« Marx était génial, mais difficilement supportable »
Le spécialiste de Marx Thomas Kuczynski explique que Karl Marx était un génie et pourquoi le marxisme a néanmoins échoué.
Thomas Kuczynski a, peut-être plus que tout autre, analysé les œuvres, la pensée et l‘homme Karl Marx (1818–1883). Sept questions au dernier directeur de l’Institut d’histoire de l’économie de l’ex-RDA.
M. Kuczynski, vous avez réédité « Le Capital » de Karl Marx début 2018. Pourquoi ?
Karl Marx n’a pas pu publier le premier tome de sa grande œuvre dans la version qu’il imaginait fin 1881. Le grand différend dans les éditions publiées après sa mort a toujours été de savoir dans quelle mesure il fallait tenir compte des modifications qu’il avait apportées à la version française par rapport à la deuxième édition allemande. Il estimait que, dans la version française, il avait « ajouté des aspects nouveaux et en avait bien mieux présenté d’autres ». Il demandait « que le traducteur compare soigneusement la deuxième édition allemande avec la version française car celle-ci contient nombre de modifications et d’ajouts importants ». C’est ce que j’ai fait – pour contribuer à une meilleure compréhension.
Combien de temps avez-vous travaillé à cette œuvre de 800 pages ?
Environ 20 ans avec des interruptions car j’ai aussi travaillé sur d’autres choses. Le travail sur l‘œuvre elle-même a certainement duré plus de dix ans.
Que peut-on encore apprendre aujourd’hui de Karl Marx ?
Il faut lire Marx avec un esprit ancré dans le présent. Prenez l’écologie. Au premier regard, elle ne joue aucun rôle chez Marx. Mais la « Critique de l’économie politique », restée inachevée, contient , par exemple une position clair : il écrit que le mode de production capitaliste détruit la source de toute richesse.
Pourquoi le marxisme a-t-il échoué dans la pratique ?
Le marxisme-léninisme a surtout échoué parce que le capitalisme s’est révélé extrêmement flexible et a presque toujours été en mesure d’intégrer des mouvements contraires. Prenez la réduction du temps de travail. La rationalisation du travail n’aurait jamais eu lieu sans la journée de huit heures.
Quand avez-vous « rencontré » Karl Marx pour la première fois ?

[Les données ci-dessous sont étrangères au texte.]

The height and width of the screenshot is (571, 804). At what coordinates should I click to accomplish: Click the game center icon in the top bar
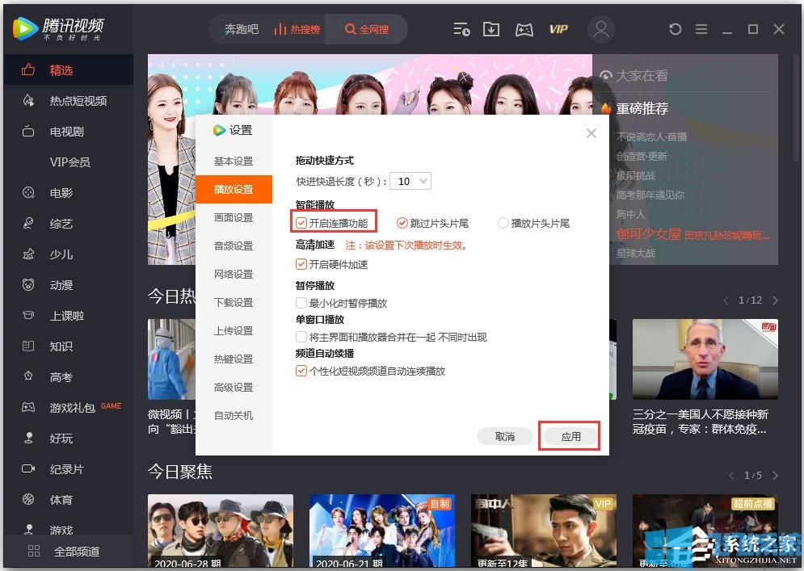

Marx était omniprésent chez nous, à la maison. Ma mère a édité ses écrits, mon père les a lus de fond en comble. Un jour, alors que mon institutrice – j’avais peut-être 8 ans et j’étais sinon un bon élève – s’était plainte de ma mauvaise écriture auprès de mes parents, je montrais une copie d’un manuscrit de Marx qui se trouvait sur le bureau de mon père. J’aurais dit à mes parents : « j’écris comme ça ». Depuis j’avais Marx en tête. Evidemment, je ne me suis penché sur sa pensée que bien plus tard.
Vous avez qualifié Karl Marx de génie. Qu’avait-il de génial ?
J’admire chez lui le mélange unique en son genre de science et de politique, rare dans les sciences humaines et sociales. Il a profondément étudié les choses comme chercheur mais a toujours été soucieux de diffuser largement ses idées.
Avait-il aussi des faiblesses ?
Engels critiquait déjà sa volonté d’exhaustivité, il n’en avait jamais fini. Il était en outre difficilement supportable. Marx pratiquait l’autocritique mais il était imbu de sa personne. Il était parfois blessant, même avec ses amis.